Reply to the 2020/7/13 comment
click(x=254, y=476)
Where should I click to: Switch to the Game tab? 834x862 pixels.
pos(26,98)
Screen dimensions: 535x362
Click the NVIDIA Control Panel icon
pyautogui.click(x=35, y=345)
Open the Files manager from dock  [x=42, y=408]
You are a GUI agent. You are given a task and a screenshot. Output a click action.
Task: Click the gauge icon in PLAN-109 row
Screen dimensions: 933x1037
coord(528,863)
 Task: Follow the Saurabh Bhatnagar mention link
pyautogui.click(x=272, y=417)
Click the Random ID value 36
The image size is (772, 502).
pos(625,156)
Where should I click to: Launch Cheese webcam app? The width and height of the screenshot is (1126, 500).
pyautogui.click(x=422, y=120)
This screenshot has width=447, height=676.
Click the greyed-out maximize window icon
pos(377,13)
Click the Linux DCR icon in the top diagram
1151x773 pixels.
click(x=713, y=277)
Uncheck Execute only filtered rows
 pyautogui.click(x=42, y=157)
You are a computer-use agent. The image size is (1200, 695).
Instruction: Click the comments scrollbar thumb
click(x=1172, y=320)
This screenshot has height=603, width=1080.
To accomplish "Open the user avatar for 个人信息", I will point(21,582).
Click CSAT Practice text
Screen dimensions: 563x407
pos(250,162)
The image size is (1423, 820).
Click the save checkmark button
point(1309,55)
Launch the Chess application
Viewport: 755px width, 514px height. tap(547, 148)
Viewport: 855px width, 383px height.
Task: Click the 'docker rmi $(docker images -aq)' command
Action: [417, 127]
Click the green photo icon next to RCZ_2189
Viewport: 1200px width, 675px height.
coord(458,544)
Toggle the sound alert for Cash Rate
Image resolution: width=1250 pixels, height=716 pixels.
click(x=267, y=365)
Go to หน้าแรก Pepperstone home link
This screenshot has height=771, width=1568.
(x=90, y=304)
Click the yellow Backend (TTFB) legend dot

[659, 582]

### Work instructions
Reproduce the material verbatim, line by line.

### Output below
Reply to the 2020/7/13 comment
click(x=254, y=476)
Where should I click to: Switch to the Game tab? 834x862 pixels.
pos(26,98)
Screen dimensions: 535x362
Click the NVIDIA Control Panel icon
pyautogui.click(x=35, y=345)
Open the Files manager from dock  [x=42, y=408]
You are a GUI agent. You are given a task and a screenshot. Output a click action.
Task: Click the gauge icon in PLAN-109 row
Screen dimensions: 933x1037
coord(528,863)
 Task: Follow the Saurabh Bhatnagar mention link
pyautogui.click(x=272, y=417)
Click the Random ID value 36
The image size is (772, 502).
pos(625,156)
Where should I click to: Launch Cheese webcam app? The width and height of the screenshot is (1126, 500).
pyautogui.click(x=422, y=120)
This screenshot has width=447, height=676.
Click the greyed-out maximize window icon
pos(377,13)
Click the Linux DCR icon in the top diagram
1151x773 pixels.
click(x=713, y=277)
Uncheck Execute only filtered rows
 pyautogui.click(x=42, y=157)
You are a computer-use agent. The image size is (1200, 695).
Instruction: Click the comments scrollbar thumb
click(x=1172, y=320)
This screenshot has height=603, width=1080.
To accomplish "Open the user avatar for 个人信息", I will point(21,582).
Click CSAT Practice text
Screen dimensions: 563x407
pos(250,162)
The image size is (1423, 820).
Click the save checkmark button
point(1309,55)
Launch the Chess application
Viewport: 755px width, 514px height. tap(547, 148)
Viewport: 855px width, 383px height.
Task: Click the 'docker rmi $(docker images -aq)' command
Action: [417, 127]
Click the green photo icon next to RCZ_2189
Viewport: 1200px width, 675px height.
coord(458,544)
Toggle the sound alert for Cash Rate
Image resolution: width=1250 pixels, height=716 pixels.
click(x=267, y=365)
Go to หน้าแรก Pepperstone home link
This screenshot has height=771, width=1568.
(x=90, y=304)
Click the yellow Backend (TTFB) legend dot

[659, 582]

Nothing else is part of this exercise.